El reír activa nuestro cerebro para que éste produzca dopamina (encargado de las respuestas emocionales) y endorfinas (encargadas de regular el estrés y que además tiene un efecto analgésico) por esto, se produce una sensación de bienestar general y felicidad.

Además reír a carcajadas disminuye el insomnio, previene infartos (debido a los espasmos del diafragma que fortalecen el corazón y los pulmones), reduce la presión arterial, mejora el sistema inmunológico y la respiración.

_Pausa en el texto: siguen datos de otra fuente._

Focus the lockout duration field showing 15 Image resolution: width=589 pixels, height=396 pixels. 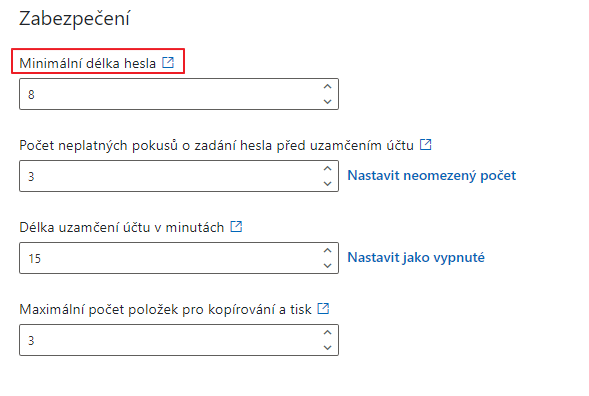(179, 258)
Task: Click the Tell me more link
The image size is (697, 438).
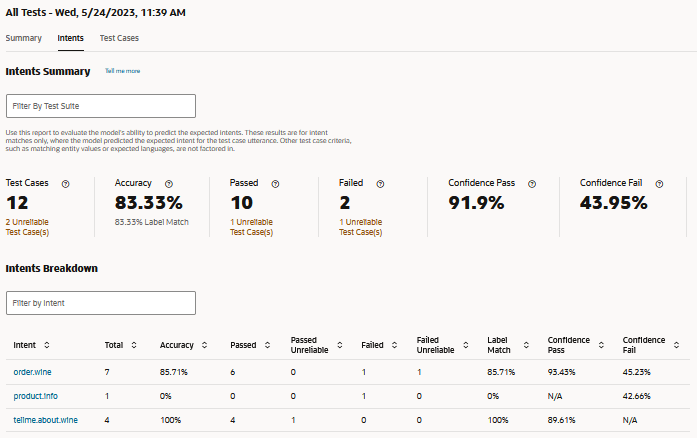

Trata de reír, pero reír en verdad, por lo menos una vez al día. Platica con esa persona  que cuenta las mejores historias, ve tu serie de comedia favorita o busca vídeos en internet que te saquen una carcajada. Las cosas se verán muy distintas al final del día.

Mantente en movimiento

Al igual que la risa, el hacer ejercicio libera endorfinas que te hacen sentir de buenas. Pero si el gimnasio no es lo tuyo, hoy en día existen muchísimas otras opciones como nadar, correr o caminar, el Yoga, el Chikung o el Taichi. Lo importante es encontrar algo que a ti te haga feliz y hacerlo de manera consciente, sin pensar en la lista del súper o en los pendientes de la oficina mientras lo haces. Pon atención sólo en tu cuerpo, en la manera en cómo se mueve o estira, en si sientes alguna sensación o malestar, en tu respiración.

Romper con el pensamiento

Si tu día en verdad no está saliendo como querías y sientes que las emociones y pensamientos negativos están empezando a tomar el control ¡Para! deja lo que estés haciendo y tómate un café o un té, contempla por la venta el movimiento de las hojas de un árbol o de los coches en la calle. Con unos minutos que le dediques a observar y sentir la temperatura de tu bebida, el sabor y lo que te remite o el color y la oscilación de las hojas, coches o pajaritos, te harán recuperar la calma.

Estas son algunas de las muchas maneras en las que podemos darle un respiro a la mente. No olvides que una mente ex paz tiene la capacidad de crear grandes realidades así que si no lo has intentado, te invito a que lo hagas porque no tienes nada que perder y sí mucho que ganar.